Dataset extract:

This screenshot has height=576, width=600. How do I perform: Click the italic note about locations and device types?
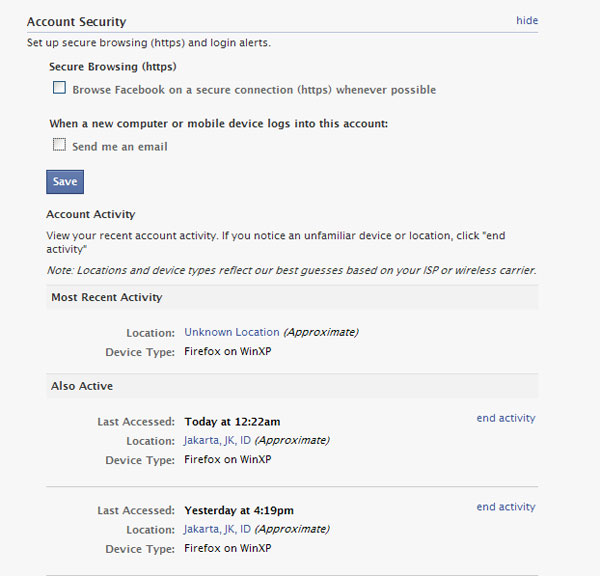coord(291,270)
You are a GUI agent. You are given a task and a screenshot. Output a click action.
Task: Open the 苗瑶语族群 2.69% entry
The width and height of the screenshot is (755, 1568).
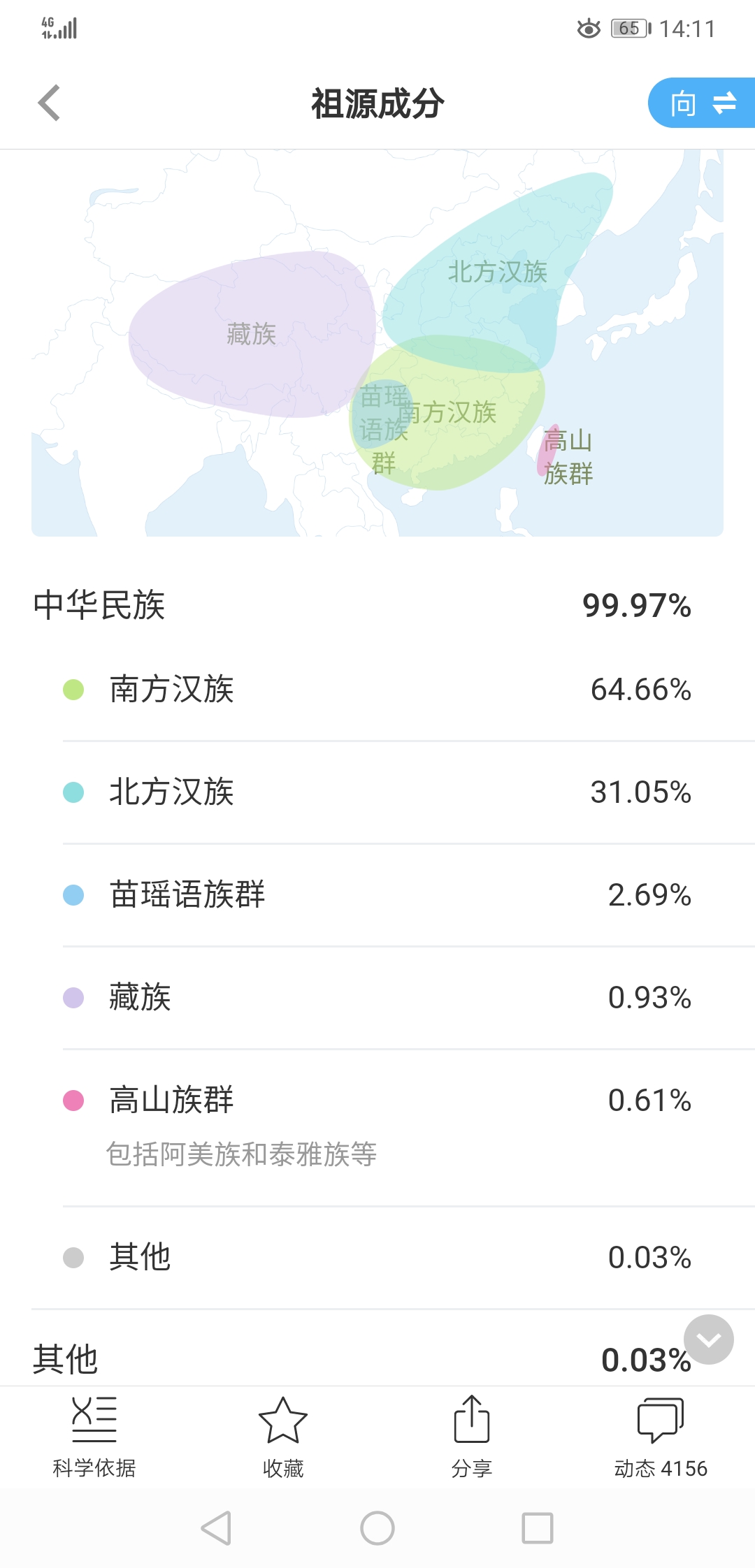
---
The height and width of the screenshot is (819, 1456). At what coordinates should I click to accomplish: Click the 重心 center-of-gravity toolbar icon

Task details:
Can you repeat the lines starting with the line that contains "You are a GUI" and going on through the line that contains "The width and", both included?

Solution to the exercise:
You are a GUI agent. You are given a task and a screenshot. Output a click action.
Task: Open the 苗瑶语族群 2.69% entry
The width and height of the screenshot is (755, 1568).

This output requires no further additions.